Meanwhile, At The Bullish Gold Institute
If there ever was a day for capital preservation, THIS WAS IT. After my first crude oil trade, I deliberately walked away.
“Gosh vegas, why did you do that?”
“I don’t know, maybe it was the $50 / oz decapitation stop hunt of longs when the market went through 1762. Or, maybe it was the $1 / oz price quote changes, which I can assure you would have been larger if you bought or sold. Or, maybe it is the fact that my first priority as a trader is to stay out of trouble.
On February 21rst I posted an article “Cracks In The Foundation”, in which I told all of you that things weren’t right in the gold market; that what I was seeing told me to stay out. Now you know why.
For months I have been saying to all of you to NOT place your gold sell stops where everybody else places theirs. After today, if you still have a trading account, do you understand now?
Going forward, gold is not out of the woods.

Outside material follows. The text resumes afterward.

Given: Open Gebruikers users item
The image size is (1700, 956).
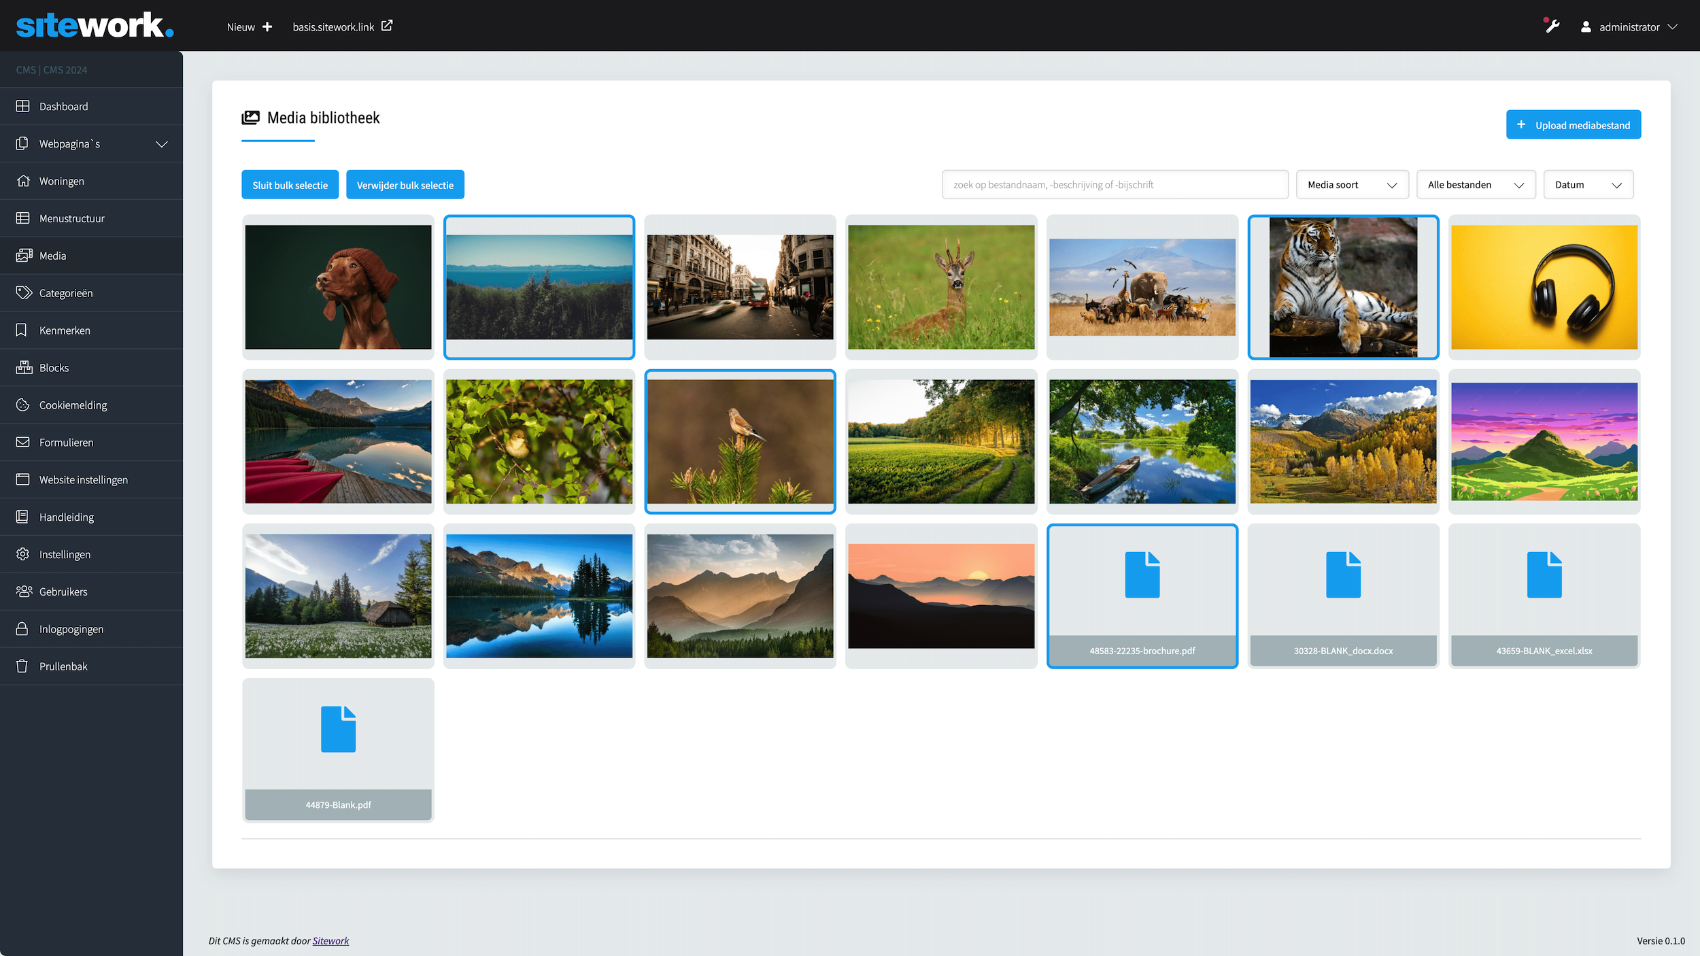Looking at the screenshot, I should (63, 592).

If we get an early rally in Asia, the dealers and every hedge fund in existence will sell it with a vengeance. And if you’re long, and have your sell stop anywhere between 1701 – 1699, don’t be surprised if you get filled at 1688 or lower.
Compounding the problem is the very large purchases [see www.zerohedge.com ] of silver by hedge funds in the last few days. Where do they go now?
Hopefully gold is starting to regain its normal trade; we’ll see what happens tomorrow and Friday and I’ll comment about it then.
Have a good day everyone.
For my take on crude [ http://vegaspamm.blogspot.com ].
P.S. Too late. Gold below 1700 as I post.